Sejalan dengan penurunan laba bersih, pendapatan BHIT sepanjang 2023 turun 13,40% menjadi Rp15,66 triliun dari posisi tahun sebelumnya sebesar Rp18,08 triliun. Penurunan pendapatan BHIT diakibatkan oleh kurang moncernya bisnis media, pertambangan dan lainnya.

Untuk diketahui, BHIT didirikan pada 1989 sebagai perusahaan sekuritas.

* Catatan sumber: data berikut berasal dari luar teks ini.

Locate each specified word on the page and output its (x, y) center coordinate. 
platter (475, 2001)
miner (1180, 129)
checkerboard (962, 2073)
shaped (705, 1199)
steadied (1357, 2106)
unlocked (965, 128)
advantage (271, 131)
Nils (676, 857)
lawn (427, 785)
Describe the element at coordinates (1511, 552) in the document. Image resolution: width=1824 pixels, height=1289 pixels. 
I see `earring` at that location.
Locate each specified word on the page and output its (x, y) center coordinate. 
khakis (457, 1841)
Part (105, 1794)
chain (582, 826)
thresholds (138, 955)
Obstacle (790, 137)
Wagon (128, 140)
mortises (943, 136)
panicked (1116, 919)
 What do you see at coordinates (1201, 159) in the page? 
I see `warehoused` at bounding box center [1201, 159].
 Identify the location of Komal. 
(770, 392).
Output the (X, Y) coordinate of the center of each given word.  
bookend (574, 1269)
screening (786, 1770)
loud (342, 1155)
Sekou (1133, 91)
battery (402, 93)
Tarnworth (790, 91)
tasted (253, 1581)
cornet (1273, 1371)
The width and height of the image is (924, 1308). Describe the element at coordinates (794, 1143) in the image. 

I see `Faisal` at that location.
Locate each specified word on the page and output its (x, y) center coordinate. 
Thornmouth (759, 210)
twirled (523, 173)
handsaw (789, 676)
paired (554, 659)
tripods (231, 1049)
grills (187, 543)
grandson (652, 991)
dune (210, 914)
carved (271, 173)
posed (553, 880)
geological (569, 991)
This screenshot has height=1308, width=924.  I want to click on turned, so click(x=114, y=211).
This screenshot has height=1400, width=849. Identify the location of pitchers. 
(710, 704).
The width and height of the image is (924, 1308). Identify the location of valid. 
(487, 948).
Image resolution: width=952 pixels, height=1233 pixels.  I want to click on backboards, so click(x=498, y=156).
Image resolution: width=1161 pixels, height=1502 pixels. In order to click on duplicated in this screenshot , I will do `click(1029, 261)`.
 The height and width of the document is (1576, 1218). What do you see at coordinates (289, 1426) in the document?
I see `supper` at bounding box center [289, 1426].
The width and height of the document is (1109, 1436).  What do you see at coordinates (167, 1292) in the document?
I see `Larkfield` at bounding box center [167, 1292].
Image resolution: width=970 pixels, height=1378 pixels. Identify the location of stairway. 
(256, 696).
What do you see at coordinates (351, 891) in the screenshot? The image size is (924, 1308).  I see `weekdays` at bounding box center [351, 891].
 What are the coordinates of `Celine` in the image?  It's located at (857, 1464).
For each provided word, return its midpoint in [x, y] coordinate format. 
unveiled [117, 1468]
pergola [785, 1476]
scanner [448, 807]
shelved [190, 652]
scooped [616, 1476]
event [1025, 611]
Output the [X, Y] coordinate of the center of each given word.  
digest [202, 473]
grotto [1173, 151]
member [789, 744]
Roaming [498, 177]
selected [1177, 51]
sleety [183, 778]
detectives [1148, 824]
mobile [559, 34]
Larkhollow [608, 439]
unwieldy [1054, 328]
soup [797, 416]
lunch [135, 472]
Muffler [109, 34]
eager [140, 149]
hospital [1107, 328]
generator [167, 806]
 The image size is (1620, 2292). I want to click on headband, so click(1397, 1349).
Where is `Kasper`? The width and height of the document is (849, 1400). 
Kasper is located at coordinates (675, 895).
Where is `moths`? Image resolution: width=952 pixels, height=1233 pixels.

Grup ini berekspansi ke bisnis media dan menjadi induk dari RCTI pada 2001, serta memasuki bisnis hiburan perhotelan pada 2007. Saat ini, BHIT juga mengendalikan delapan Izin Usaha Pertambangan (IUP) batu bara di Sumatera Selatan.

Perusahaan ini melakukan penawaran umum perdana (IPO) pada 1997 dengan nama MNC Investama dan berubah nama sepeti sekarang pada 2022. TrenAsia mencatat harga saham tertinggi BHIT terjadi pada 12 Desember 2012 silam, yang kala itu bertengger di level Rp600 per saham.

Saat ini, pemegang saham terbesar BHIT adalah  HT Investment Development Ltt sebesar 13.238.835.716 lembar atau setara 15.85% saham, disusul DBS Bank Ltd S/A Caravaggio Holdings Limited sebesar 8.321.109.800 lembar atau 9.96% saham. 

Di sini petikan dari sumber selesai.